> _CONSIGNES_:
Transcrivez à l'identique le passage du jugement ci-dessous qui débute par les mots « Décision faisant l’objet » et s'achève sur les mots « demeurer au Canada. ».

> _TEXTE FOURNI_:
Calgary (Alberta), le 14 octobre 2009
En présence de monsieur le juge Mosley
ENTRE :
et
LE MINISTRE DE LA CITOYENNETÉ ET DE L’IMMIGRATION
MOTIFS DU JUGEMENT ET JUGEMENT
[1]
Il
s’agit d’une demande de contrôle judiciaire, présentée en vertu de l’article 72
de la Loi sur l’immigration et la protection des réfugiés, L.C. 2001,
ch. 27 (la LIPR), portant sur la décision rendue le 2 mars 2009 par un agent des visas du
Haut-commissariat du Canada à New Delhi, en Inde, qui a statué que le demandeur
n’avait pas satisfait aux exigences d’obtention d’un permis de travail
temporaire. Voici mes motifs pour lesquels la demande doit être accueillie et
l’affaire doit faire l’objet d’un nouvel examen par un autre agent des visas.
Contexte
[2] Jithin Stephen Thomas, le demandeur, est un citoyen indien âgé de 20 ans qui travaille actuellement en tant qu’aide-mécanicien à Palai, en Inde.
[3] Le service de recrutement de travailleurs étrangers de Service Canada à Vancouver (Colombie-Britannique) a rendu un avis relatif au marché du travail (l’AMT) favorable qui confirmait une offre d’emploi d’aide-mécanicien à Surrey, en Colombie-Britannique, transmise au demandeur. En février 2009, le demandeur a présenté une demande de permis de travail temporaire afin de pouvoir accepter l’offre d’emploi.
Décision faisant l’objet du contrôle
[4] En mars 2009, l’agent des visas a rejeté la demande au motif que le demandeur n’avait pas démontré qu’il était bien établi en Inde et qu’il y retournerait à la fin de sa période de séjour autorisée, en raison des meilleures conditions de travail et des incitatifs économiques considérables à demeurer au Canada.
[5] Le demandeur n’a pas eu la possibilité de répondre aux préoccupations de l’agent des visas avant que la lettre de refus ne lui soit communiquée.
[6] En ce qui concerne les documents du demandeur portant sur la copropriété d’une terre en Inde, l’agent des visas a conclu que le demandeur n’avait pas indiqué dans sa demande si la terre générait un quelconque revenu. L’agent a mentionné qu’un séjour prolongé au Canada n’aurait
aucune répercussion sur la valeur de la propriété. L’agent a aussi conclu que la mère et le frère du demandeur s’occuperaient de la propriété en l’absence du demandeur, étant donné qu’ils en sont copropriétaires.
[7] L’agent des visas n’était pas convaincu, selon la prépondérance de la preuve, que le demandeur serait un résident temporaire authentique au Canada, ni qu’il quitterait le Canada à la fin de sa période de séjour autorisé. L’agent n’était pas convaincu que le demandeur répondait aux critères de l’alinéa 200(1)b) du Règlement sur l’immigration et la protection des réfugiés, DORS/2002-227 (le RIPR).
Question en litige
[8] La seule question en litige est de savoir si l’agent des visas a commis une erreur susceptible de contrôle pour l’un des motifs prévus au paragraphe 18.1(4) de la Loi sur les Cours fédérales.

> _DONNÉES RECUEILLIES_:
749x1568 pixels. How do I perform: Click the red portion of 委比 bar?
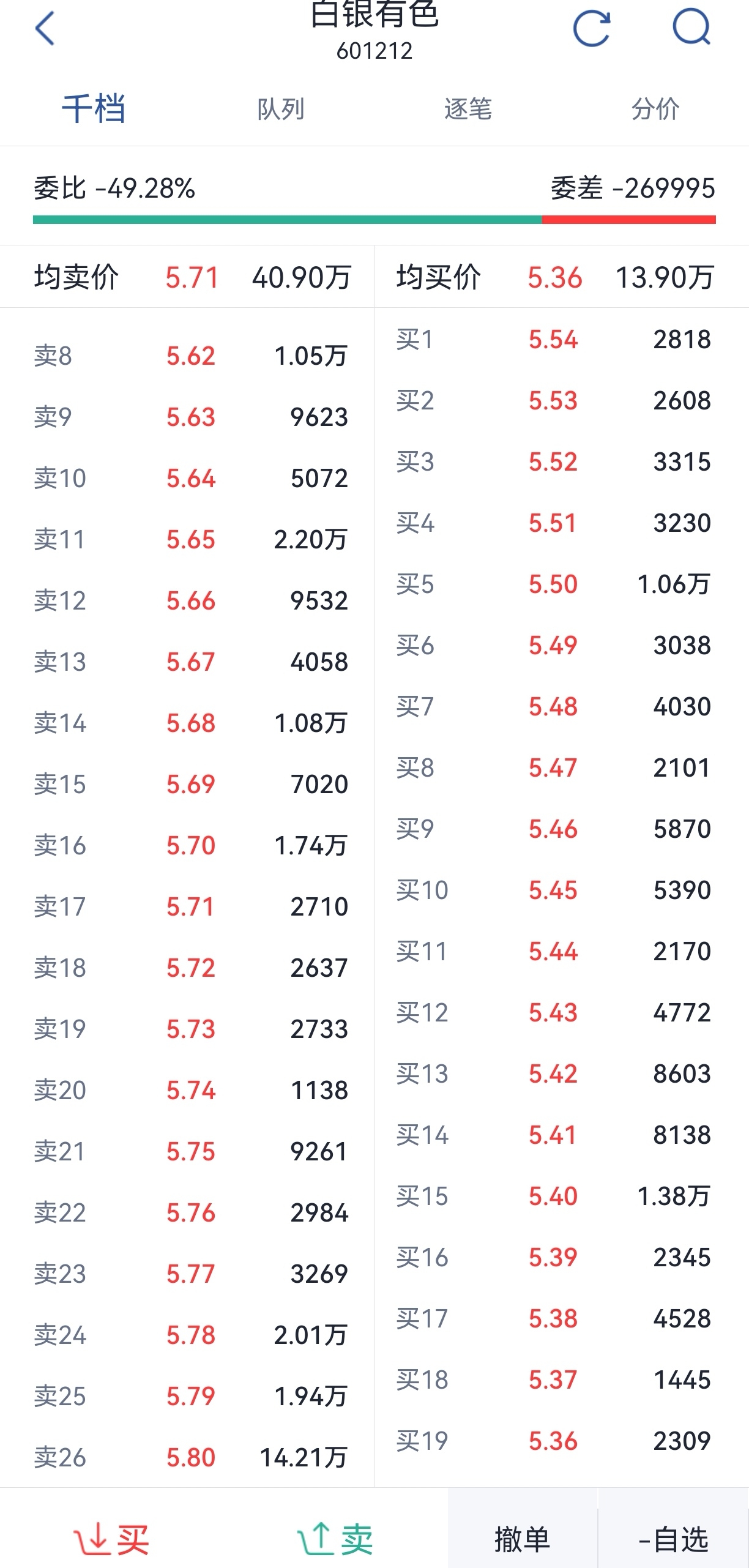pyautogui.click(x=629, y=220)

> _SOLUTION_:
Décision faisant l’objet du contrôle
[4] En mars 2009, l’agent des visas a rejeté la demande au motif que le demandeur n’avait pas démontré qu’il était bien établi en Inde et qu’il y retournerait à la fin de sa période de séjour autorisée, en raison des meilleures conditions de travail et des incitatifs économiques considérables à demeurer au Canada.